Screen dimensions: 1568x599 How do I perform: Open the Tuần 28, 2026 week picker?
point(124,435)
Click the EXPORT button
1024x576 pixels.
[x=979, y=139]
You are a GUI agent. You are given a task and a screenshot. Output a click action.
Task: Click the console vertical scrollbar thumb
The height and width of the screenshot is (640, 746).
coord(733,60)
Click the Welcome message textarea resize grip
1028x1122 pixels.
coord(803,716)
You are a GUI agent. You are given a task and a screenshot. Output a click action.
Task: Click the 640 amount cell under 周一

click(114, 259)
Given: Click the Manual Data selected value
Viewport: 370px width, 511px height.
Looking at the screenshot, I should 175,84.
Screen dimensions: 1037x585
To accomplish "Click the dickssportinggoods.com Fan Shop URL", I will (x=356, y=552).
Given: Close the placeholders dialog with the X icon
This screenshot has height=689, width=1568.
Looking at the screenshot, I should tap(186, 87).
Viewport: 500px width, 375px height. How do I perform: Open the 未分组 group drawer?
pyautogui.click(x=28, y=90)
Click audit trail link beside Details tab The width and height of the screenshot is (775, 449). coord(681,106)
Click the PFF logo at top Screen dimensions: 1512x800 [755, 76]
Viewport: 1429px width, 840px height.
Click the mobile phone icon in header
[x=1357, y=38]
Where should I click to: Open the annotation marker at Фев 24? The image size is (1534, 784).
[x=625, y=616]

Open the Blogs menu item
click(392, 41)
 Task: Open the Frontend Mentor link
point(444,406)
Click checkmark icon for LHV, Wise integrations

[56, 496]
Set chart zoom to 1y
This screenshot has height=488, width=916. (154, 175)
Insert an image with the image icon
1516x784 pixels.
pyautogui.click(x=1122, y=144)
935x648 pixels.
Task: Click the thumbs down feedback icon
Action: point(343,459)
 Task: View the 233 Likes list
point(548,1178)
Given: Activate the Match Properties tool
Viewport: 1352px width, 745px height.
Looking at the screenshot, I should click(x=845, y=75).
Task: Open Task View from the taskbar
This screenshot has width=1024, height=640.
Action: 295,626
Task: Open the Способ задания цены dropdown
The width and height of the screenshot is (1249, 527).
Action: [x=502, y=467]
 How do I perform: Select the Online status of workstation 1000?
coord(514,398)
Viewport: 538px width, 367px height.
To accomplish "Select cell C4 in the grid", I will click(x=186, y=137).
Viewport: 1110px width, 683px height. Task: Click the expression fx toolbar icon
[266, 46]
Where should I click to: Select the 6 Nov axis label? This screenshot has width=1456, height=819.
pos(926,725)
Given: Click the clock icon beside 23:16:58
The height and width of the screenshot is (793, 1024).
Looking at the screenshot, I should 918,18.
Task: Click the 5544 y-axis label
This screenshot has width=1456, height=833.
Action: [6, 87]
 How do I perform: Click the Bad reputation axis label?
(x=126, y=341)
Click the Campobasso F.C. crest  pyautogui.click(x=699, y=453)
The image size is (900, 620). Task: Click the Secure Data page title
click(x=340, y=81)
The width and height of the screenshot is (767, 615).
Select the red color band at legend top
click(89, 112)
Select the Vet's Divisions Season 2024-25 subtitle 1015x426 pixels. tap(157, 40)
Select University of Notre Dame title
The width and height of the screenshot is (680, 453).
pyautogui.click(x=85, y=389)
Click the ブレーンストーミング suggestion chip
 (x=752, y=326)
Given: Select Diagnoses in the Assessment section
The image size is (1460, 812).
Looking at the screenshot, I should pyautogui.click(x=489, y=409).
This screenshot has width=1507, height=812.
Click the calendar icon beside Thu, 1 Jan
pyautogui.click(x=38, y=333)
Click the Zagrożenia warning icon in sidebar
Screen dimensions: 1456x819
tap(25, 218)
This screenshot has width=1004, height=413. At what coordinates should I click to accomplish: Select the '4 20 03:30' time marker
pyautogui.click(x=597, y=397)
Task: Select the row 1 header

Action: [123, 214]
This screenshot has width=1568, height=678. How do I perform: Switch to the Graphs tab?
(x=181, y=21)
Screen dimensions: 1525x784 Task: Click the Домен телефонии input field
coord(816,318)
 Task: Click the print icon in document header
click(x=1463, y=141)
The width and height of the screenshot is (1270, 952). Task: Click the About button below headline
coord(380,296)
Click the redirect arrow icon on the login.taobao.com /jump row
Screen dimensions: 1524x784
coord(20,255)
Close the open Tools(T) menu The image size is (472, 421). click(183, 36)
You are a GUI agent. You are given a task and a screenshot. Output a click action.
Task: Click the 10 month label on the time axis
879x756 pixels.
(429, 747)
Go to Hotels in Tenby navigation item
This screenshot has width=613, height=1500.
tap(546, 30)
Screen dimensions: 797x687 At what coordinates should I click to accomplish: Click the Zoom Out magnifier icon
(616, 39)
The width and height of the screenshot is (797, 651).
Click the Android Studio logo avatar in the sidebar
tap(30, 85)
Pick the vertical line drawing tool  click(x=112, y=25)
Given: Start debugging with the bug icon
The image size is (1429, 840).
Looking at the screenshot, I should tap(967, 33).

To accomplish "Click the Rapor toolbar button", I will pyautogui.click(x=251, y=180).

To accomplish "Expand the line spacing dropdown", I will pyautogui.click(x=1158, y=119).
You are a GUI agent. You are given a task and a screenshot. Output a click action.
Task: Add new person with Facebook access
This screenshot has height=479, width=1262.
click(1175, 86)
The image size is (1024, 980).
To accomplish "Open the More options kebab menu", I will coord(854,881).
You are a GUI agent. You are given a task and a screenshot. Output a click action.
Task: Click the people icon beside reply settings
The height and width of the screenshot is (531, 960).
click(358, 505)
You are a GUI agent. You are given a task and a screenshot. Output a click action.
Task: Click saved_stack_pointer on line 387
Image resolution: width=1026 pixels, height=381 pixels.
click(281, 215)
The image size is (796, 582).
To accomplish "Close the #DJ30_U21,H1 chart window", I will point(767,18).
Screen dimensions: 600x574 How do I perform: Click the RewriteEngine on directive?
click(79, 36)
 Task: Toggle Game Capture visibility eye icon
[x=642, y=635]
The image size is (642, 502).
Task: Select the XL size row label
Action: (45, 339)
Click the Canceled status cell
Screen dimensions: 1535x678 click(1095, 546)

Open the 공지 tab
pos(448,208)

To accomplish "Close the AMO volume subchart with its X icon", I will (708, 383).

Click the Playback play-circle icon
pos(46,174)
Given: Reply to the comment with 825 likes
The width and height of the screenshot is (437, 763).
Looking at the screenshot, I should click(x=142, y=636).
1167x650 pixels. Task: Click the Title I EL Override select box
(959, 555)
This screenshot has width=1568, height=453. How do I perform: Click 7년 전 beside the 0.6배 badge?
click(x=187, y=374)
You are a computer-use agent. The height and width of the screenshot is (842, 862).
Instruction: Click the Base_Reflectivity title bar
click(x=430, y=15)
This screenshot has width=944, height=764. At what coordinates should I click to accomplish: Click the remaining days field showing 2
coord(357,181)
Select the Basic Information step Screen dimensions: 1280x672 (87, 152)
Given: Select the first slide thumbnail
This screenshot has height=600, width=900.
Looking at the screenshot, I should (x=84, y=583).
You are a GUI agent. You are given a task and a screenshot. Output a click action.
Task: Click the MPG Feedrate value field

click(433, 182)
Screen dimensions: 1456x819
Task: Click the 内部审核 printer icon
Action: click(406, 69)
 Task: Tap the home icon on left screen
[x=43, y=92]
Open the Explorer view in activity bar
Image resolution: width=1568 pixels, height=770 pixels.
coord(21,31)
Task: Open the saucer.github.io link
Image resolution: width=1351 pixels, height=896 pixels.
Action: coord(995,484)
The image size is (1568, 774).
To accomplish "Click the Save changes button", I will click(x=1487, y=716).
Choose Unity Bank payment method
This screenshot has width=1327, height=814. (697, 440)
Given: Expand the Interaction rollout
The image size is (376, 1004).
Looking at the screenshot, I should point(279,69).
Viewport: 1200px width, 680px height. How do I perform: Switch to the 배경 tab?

_WHAT YOU WILL DO_
Rewrite everything from "Where should I click to: Select" down to "Looking at the screenshot, I should 918,18." with "clock icon" changed to "timer icon", keeping every other word of those lines the same.

_EXERCISE RESULT_
Where should I click to: Select the 6 Nov axis label? This screenshot has width=1456, height=819.
pos(926,725)
Given: Click the timer icon beside 23:16:58
The height and width of the screenshot is (793, 1024).
Looking at the screenshot, I should 918,18.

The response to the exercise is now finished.